There’s really not much to say about the common-sense aspect of cutting public spending other than the obvious fact that is still overlooked; the most efficient way of cutting our deficit is by cutting public spending. It would be the same as a person saying, “I’ve decided to save money by spending less,” – and who would tell this person that they are wrong? The solid logic of this common-sense is evident in the current uproar over the cuts; those who oppose them are incapable of disproving the common-sense behind it so instead they have a habit of pulling out the victim card. After all, the best method of destroying the legitimacy of a government is attempting to smear it as tyrannical and oppressive; and most anti-austerity protesters have done this to a worryingly effective extent. Despite the fact that the increase in tuition fees in England to £9,000 a year back in 2010 was unavoidable, the protests against them still included a level of violence and rage we hadn’t seen for years. And then we had the riots of 2011 which some extremely misinformed people tried to portray as a rebellion of the working class and the unemployed against the mean Tory government, when it was really nothing but mindless violence; it had absolutely nothing to do with the cuts.
However, there is no denying that these cuts do affect a vast variety of public services. Because of the large-scale of the cuts, most activists and protesters like to use the power of the demographic; students against the cuts, the unemployed, etc. But putting people into these boxes does not help their argument. Look no further than your typical student activist – although I’ll admit there is the occasional extremely rare exception – to see a prime example of selfishness and irrationality. From speaking to friends and fellow students I’ve heard many so-called arguments against the cuts that all seem to rest on more or less the same point; we’re students, we’re more important than everyone else. In fact, a recent NUS poster for an anti-austerity demonstration proclaimed “For free education, tax the rich.” Now this is all fine and well when it’s aimed at uninformed people who still falsely believe that the Tories are letting the rich pay mere pennies in taxes, but that’s not the case. ‘The rich’ are already paying higher taxes than everyone else under our current tax system, which places the tax burden firmly on those on a higher income. The government takes 40% off of earnings over £34,000 a year and 50% off of earnings over £150,000. Either the NUS are exploiting the ill-informed, or are making the ridiculous suggestion that we increase the tax rate for the rich even further solely to fund students’ education.

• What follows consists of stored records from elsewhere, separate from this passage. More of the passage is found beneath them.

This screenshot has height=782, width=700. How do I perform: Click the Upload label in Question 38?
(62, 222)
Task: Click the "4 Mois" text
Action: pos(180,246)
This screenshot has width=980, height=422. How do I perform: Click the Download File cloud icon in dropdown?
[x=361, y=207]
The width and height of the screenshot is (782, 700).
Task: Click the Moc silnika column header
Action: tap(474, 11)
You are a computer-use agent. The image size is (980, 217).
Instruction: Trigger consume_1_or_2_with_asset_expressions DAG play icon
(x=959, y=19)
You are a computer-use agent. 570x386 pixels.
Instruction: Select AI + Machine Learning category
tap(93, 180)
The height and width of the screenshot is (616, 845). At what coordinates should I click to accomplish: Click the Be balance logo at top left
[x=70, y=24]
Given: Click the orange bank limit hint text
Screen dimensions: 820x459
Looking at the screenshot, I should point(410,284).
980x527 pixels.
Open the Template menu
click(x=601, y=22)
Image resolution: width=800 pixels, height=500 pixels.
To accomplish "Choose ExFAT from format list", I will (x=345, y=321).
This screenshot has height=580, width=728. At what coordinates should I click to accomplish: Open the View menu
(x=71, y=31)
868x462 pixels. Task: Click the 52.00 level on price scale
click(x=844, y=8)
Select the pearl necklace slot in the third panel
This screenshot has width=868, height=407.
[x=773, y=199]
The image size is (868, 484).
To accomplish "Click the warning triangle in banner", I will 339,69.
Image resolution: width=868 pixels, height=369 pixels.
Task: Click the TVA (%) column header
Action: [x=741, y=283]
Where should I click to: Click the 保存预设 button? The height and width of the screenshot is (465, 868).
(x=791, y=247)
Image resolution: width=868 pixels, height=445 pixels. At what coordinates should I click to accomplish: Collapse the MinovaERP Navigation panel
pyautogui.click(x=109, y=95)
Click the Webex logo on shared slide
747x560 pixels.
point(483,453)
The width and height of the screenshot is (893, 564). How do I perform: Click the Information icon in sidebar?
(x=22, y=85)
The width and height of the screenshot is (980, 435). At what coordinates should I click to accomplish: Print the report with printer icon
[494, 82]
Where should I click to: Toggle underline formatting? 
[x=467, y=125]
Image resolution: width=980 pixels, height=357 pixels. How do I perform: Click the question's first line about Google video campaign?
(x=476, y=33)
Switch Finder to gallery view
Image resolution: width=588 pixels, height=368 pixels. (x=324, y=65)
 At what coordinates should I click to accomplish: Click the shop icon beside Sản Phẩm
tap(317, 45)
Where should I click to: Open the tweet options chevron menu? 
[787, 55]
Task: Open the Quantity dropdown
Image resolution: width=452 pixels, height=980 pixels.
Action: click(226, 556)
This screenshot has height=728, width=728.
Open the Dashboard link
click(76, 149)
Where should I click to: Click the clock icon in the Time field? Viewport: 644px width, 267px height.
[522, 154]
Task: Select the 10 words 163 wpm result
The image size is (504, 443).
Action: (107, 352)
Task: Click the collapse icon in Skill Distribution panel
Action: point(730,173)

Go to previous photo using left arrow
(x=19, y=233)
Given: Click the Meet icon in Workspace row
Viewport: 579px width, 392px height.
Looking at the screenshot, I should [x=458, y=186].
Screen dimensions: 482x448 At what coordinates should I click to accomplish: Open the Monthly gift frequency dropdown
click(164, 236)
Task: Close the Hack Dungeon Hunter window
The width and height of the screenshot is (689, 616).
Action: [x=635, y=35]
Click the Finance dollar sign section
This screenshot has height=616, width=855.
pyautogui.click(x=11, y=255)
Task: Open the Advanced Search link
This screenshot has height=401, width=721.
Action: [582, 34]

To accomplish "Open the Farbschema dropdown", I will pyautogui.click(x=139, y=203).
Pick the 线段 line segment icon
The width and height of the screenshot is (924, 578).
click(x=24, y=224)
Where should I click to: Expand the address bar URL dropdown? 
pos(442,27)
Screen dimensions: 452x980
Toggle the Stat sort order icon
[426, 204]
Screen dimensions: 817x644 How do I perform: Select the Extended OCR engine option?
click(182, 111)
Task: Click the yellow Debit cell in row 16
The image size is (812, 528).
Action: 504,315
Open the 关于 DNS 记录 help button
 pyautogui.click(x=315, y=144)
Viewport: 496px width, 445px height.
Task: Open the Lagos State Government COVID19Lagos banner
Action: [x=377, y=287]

And it is that point which leads me again to the main reason why the majority of these activists are not winning me over: selfishness. Even as a student myself – who could not afford to pay tuition fees – I’m ashamed to have the likes of the NUS represent me. Even though my University education is extremely important to me, how exactly is it more important than the future of our country? If these austerity measures are not continued, the deficit will not be cut but will instead be passed on to future generations. As important as my University education is to me, I would never ask for it to be at the expense of tomorrow’s generation; that would be nothing but greed, which is, ironically. something the Tories are often accused of.
More importantly, if these anti-austerity protesters had their way with public spending, future generations would have to pay even more, considering just how much these activists would be willing to take from their government whilst giving precious little in return; after all, they do believe that the tax burden should be shifted onto the rich just so they can get free tuition. And on that note I would have to ask; how is this any more selfish than a rich person wanting to keep their own money?